Selected text:
_ _ _ _ _

Collection of useful, relevant or just fun places on the Internets for 21st September 2013 and a bit commentary about what I’ve found interesting about them:
Fragmentation Needed: Calculating distances in meatspace – Genius bit of perl scripting from Chris Marget.
I’m working on an automated provisioning system for a very large VPN network. For each new VPN client, I need to select a headend site where VPN tunnels should land. The only data available is that which I can get from the sales and billing systems. This system offers me the zip code of the install site.
Using the zip code of the install site, and the known zip codes of my various head-end sites, I’m able to select the destination for the primary and secondary VPN tunnels.
A Few Thoughts on Cryptographic Engineering: On the NSA – This makes me want to hide under the bed, wear a tinfoil hat. Is there any moral line that these organisations would not cross ?

_ _ _ _ _

Supplied information:
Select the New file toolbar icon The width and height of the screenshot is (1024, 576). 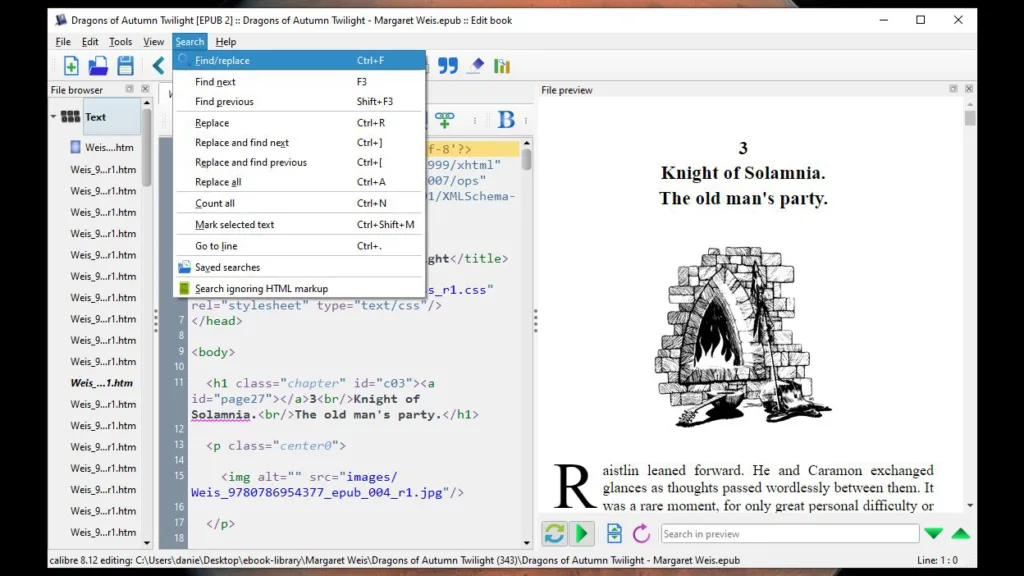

_ _ _ _ _

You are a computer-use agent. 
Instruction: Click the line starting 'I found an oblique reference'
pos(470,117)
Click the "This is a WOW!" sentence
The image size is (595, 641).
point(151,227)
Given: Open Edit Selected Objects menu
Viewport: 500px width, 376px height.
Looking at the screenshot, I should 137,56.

_ _ _ _ _

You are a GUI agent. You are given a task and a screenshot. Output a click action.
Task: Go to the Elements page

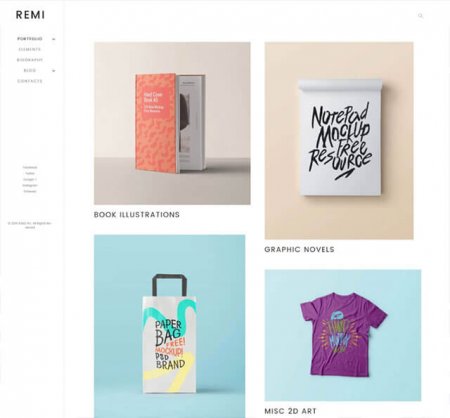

_ _ _ _ _

Tasks for this exercise:
**a)** Repeat the passage of the link roundup starting at "Collection of useful, relevant" and ending at "from Chris Marget.".
**b)** Please rewrite the rows starting at the line that contains "Given: Open Edit Selected Objects menu" and ending at the line that contains "Looking at the screenshot, I should 137,56.", with "Viewport" changed to "Window" and nothing else altered. Output only those rows.

Responses in order:
**a)**
Collection of useful, relevant or just fun places on the Internets for 21st September 2013 and a bit commentary about what I’ve found interesting about them:
Fragmentation Needed: Calculating distances in meatspace – Genius bit of perl scripting from Chris Marget.

**b)**
Given: Open Edit Selected Objects menu
Window: 500px width, 376px height.
Looking at the screenshot, I should 137,56.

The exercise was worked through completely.